Pendant que huit capitales musulmanes condamnent Israël au micro, l'Arabie saoudite réécrit discrètement ses manuels scolaires. C'est là, dans les salles de classe de Riyad, que se joue la vraie bataille : celle des générations futures.
L'information est passée presque inaperçue dans le fracas des communiqués diplomatiques : selon plusieurs analyses de contenus pédagogiques, les manuels scolaires saoudiens se débarrassent progressivement de l'expression « ennemi sioniste » et des passages les plus hostiles à Israël et aux Juifs. Une évolution entamée depuis plusieurs années et qui se confirme, alors même que la guerre à Gaza aurait pu fournir tous les prétextes pour un retour en arrière.
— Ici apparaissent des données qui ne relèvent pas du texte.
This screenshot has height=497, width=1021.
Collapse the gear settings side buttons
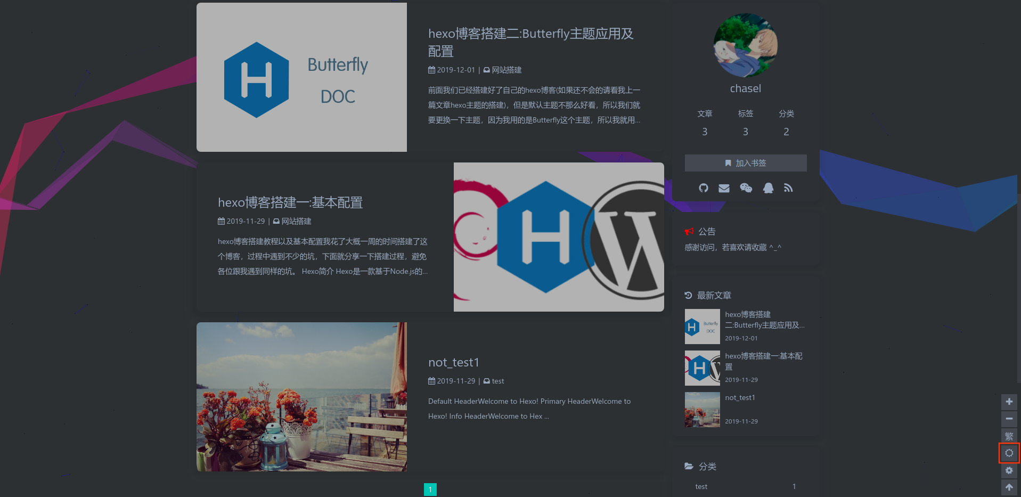(x=1009, y=470)
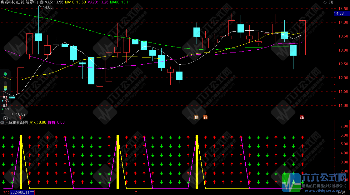Click the 六脉神剑副图 indicator name
The width and height of the screenshot is (350, 195).
point(17,123)
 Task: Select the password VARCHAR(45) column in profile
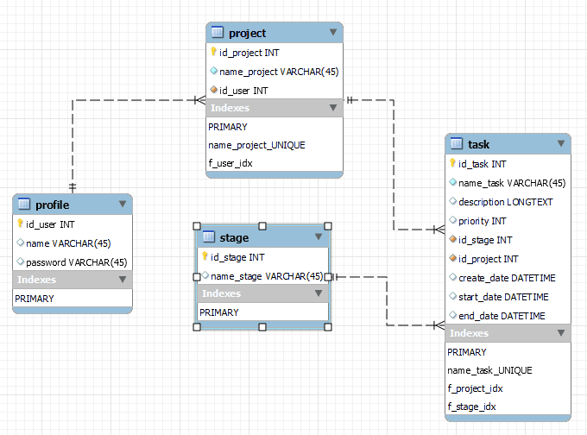(76, 262)
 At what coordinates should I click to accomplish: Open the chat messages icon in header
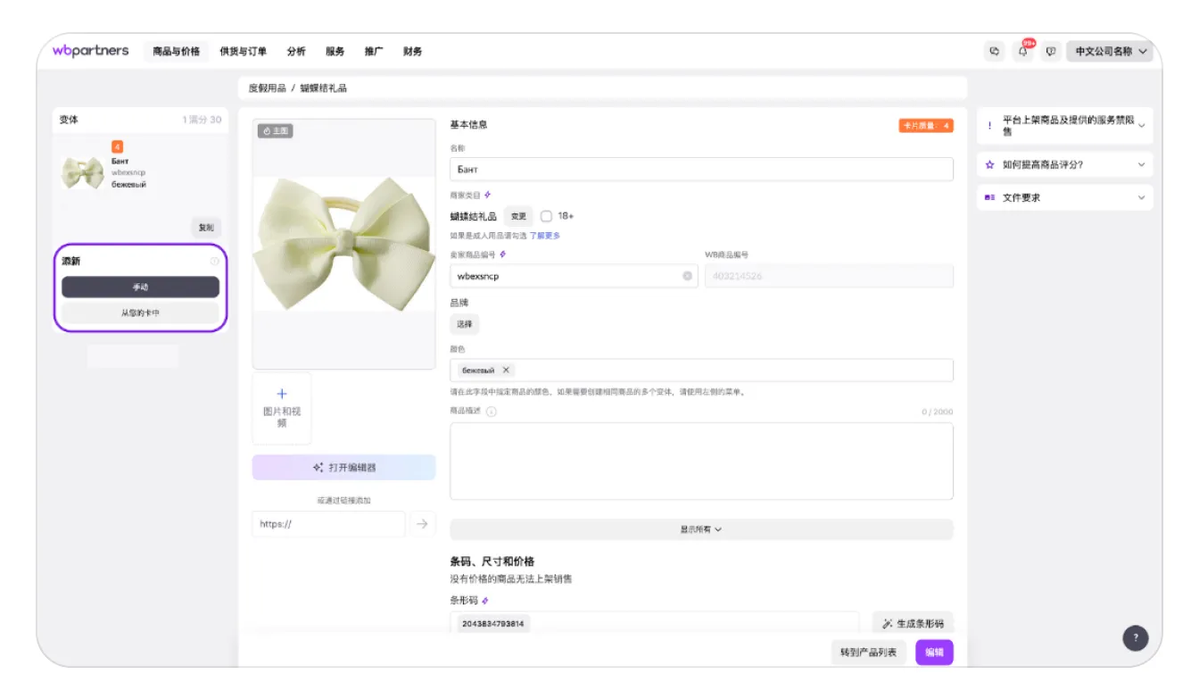pyautogui.click(x=994, y=52)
Il faut mesurer ce que cela signifie. L'Arabie saoudite n'est pas n'importe quel pays : c'est le gardien des lieux saints de l'islam, la référence religieuse et éducative d'une grande partie du monde musulman. Ses manuels ont longtemps été des vecteurs d'antisémitisme décomplexé, exportés bien au-delà de ses frontières. Que Riyad choisisse, précisément maintenant, de poursuivre ce nettoyage idéologique en dit plus long que mille déclarations à l'ONU.